_What to work on_
Reproduce the lines below word for word, from the first one down through the line containing "This screenshot has width=532, height=415.", including that line. Omit the pictures.
## begin
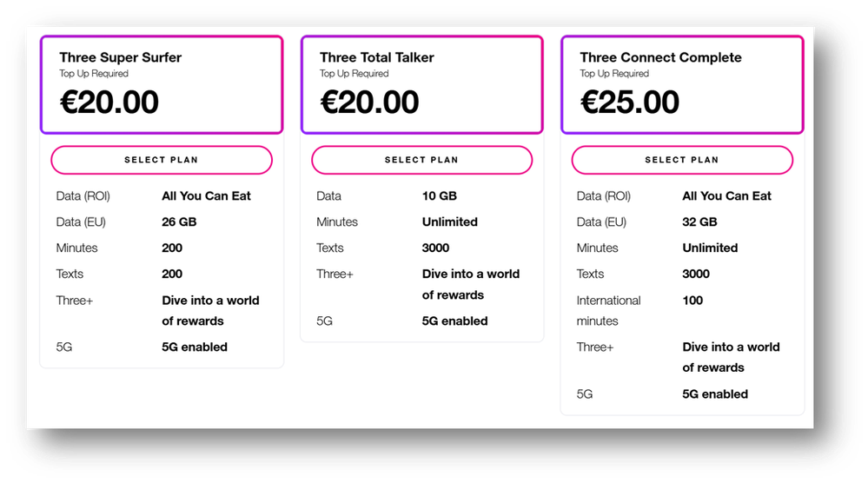The height and width of the screenshot is (483, 868).
Task: Click the Three Total Talker plan header card
Action: tap(421, 84)
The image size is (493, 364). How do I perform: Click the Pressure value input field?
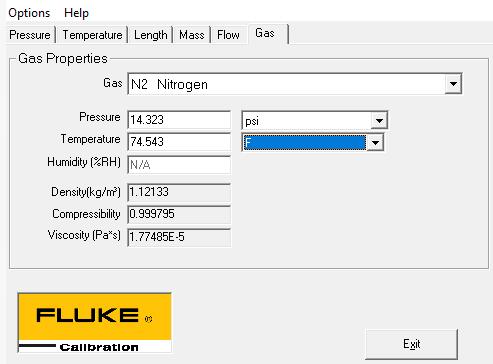coord(179,120)
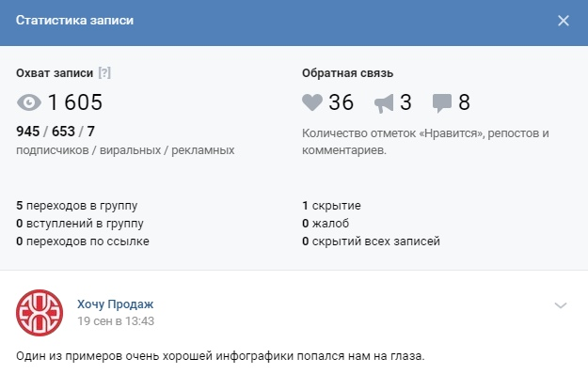
Task: Expand the post options chevron
Action: [x=561, y=305]
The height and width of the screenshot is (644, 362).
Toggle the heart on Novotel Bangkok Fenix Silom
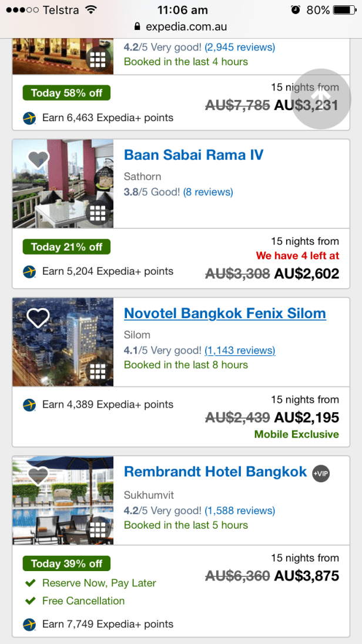[x=38, y=318]
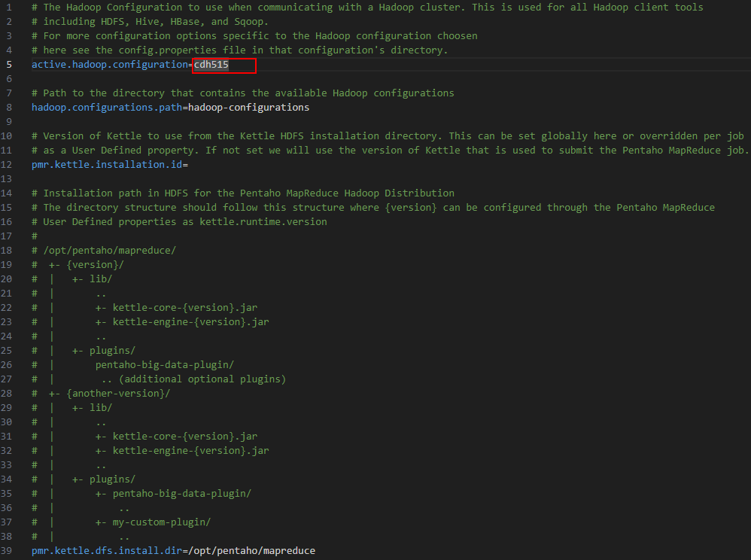751x560 pixels.
Task: Select line number 5 in the gutter
Action: coord(9,65)
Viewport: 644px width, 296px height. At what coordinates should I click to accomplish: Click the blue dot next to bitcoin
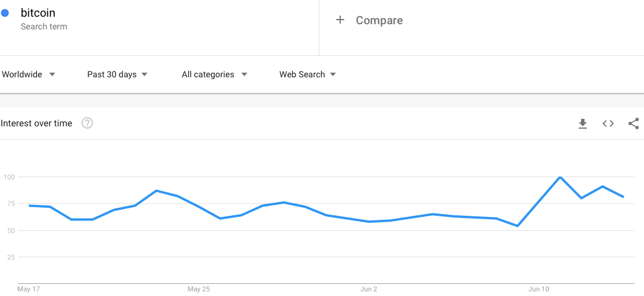[x=5, y=13]
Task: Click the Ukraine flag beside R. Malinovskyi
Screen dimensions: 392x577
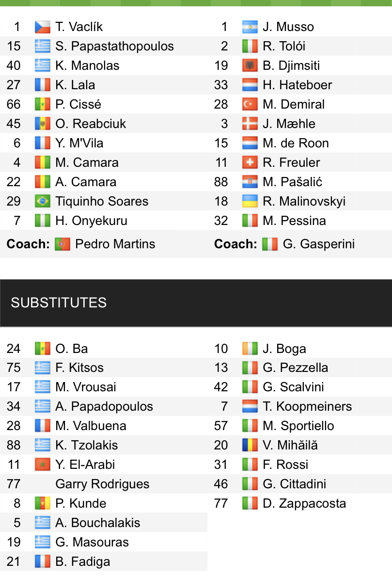Action: click(x=250, y=201)
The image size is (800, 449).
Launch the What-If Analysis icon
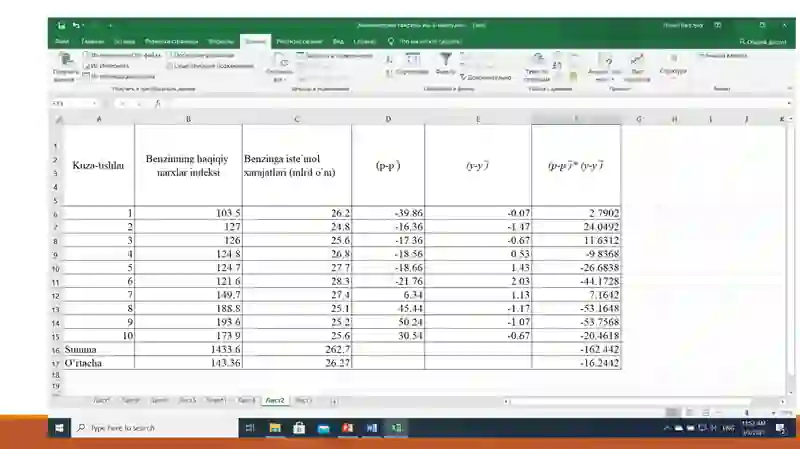point(605,67)
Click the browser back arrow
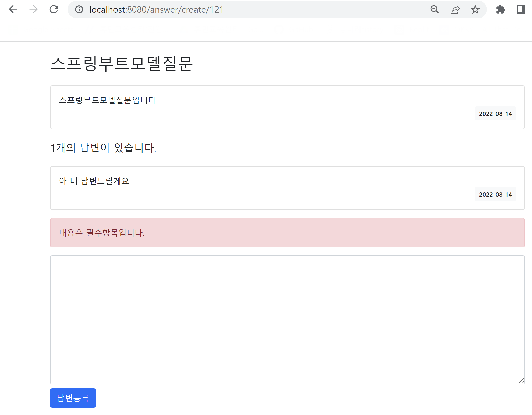This screenshot has width=532, height=415. click(x=13, y=9)
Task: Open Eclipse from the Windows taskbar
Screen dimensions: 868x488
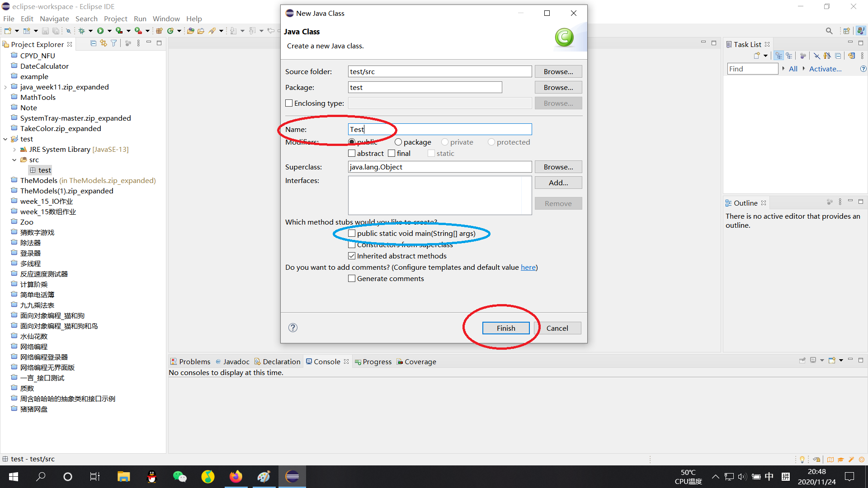Action: 292,477
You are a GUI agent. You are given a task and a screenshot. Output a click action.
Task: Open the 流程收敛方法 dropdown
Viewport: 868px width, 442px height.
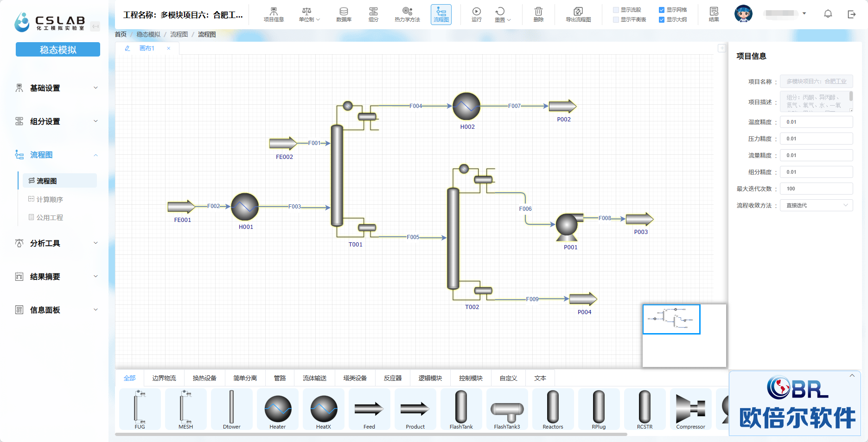[x=816, y=205]
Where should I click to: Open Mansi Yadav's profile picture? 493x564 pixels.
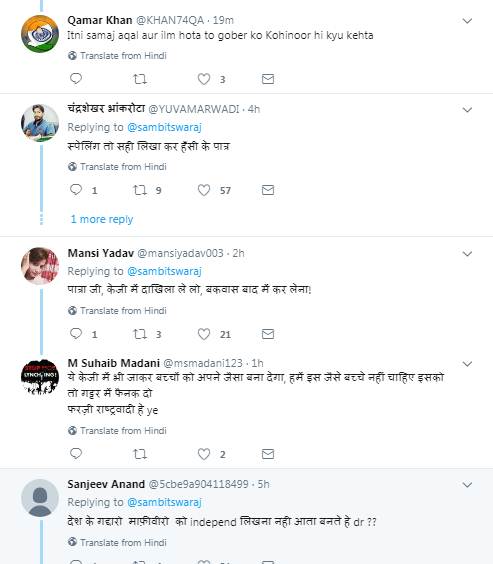tap(40, 266)
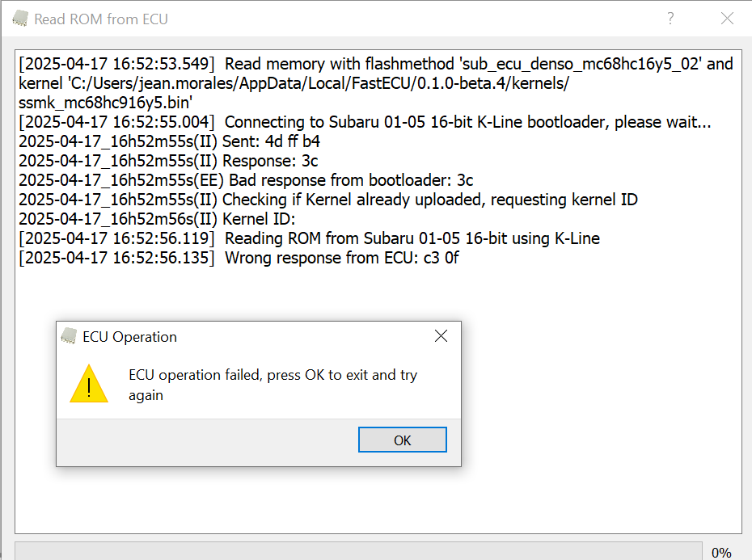The width and height of the screenshot is (752, 560).
Task: Close the ECU Operation dialog with X
Action: (441, 336)
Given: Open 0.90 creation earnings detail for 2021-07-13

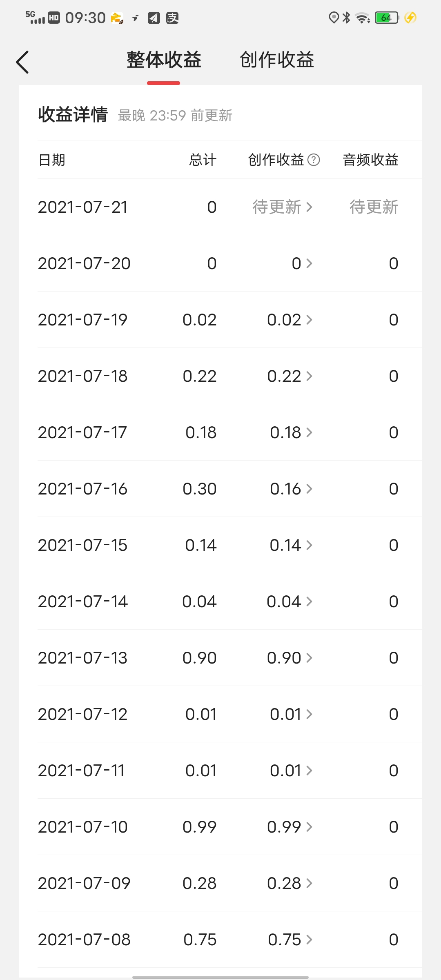Looking at the screenshot, I should (290, 658).
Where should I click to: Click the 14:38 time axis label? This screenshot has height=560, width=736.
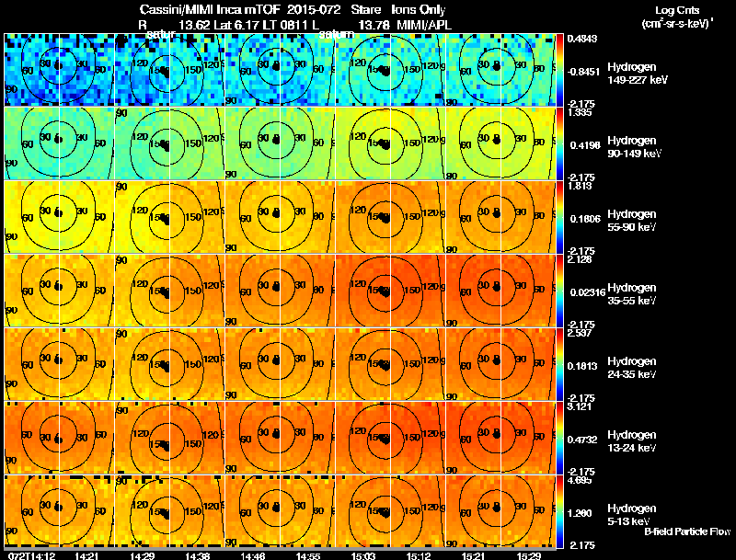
## end
_The result_
The height and width of the screenshot is (483, 868).
Task: Click the Three Total Talker plan header card
Action: tap(421, 84)
The image size is (493, 364). How do I perform: Click the Pressure value input field?
coord(179,120)
Task: Expand the post options chevron
Action: [x=561, y=305]
The height and width of the screenshot is (644, 362).
Toggle the heart on Novotel Bangkok Fenix Silom
[x=38, y=318]
751x560 pixels.
Task: Select line number 5 in the gutter
Action: coord(9,65)
Viewport: 644px width, 296px height. At what coordinates should I click to accomplish: Click the blue dot next to bitcoin
[x=5, y=13]
Task: Click the Ukraine flag beside R. Malinovskyi
Screen dimensions: 392x577
Action: click(x=250, y=201)
The image size is (800, 449).
Launch the What-If Analysis icon
point(605,67)
Click the browser back arrow
This screenshot has width=532, height=415. click(x=13, y=9)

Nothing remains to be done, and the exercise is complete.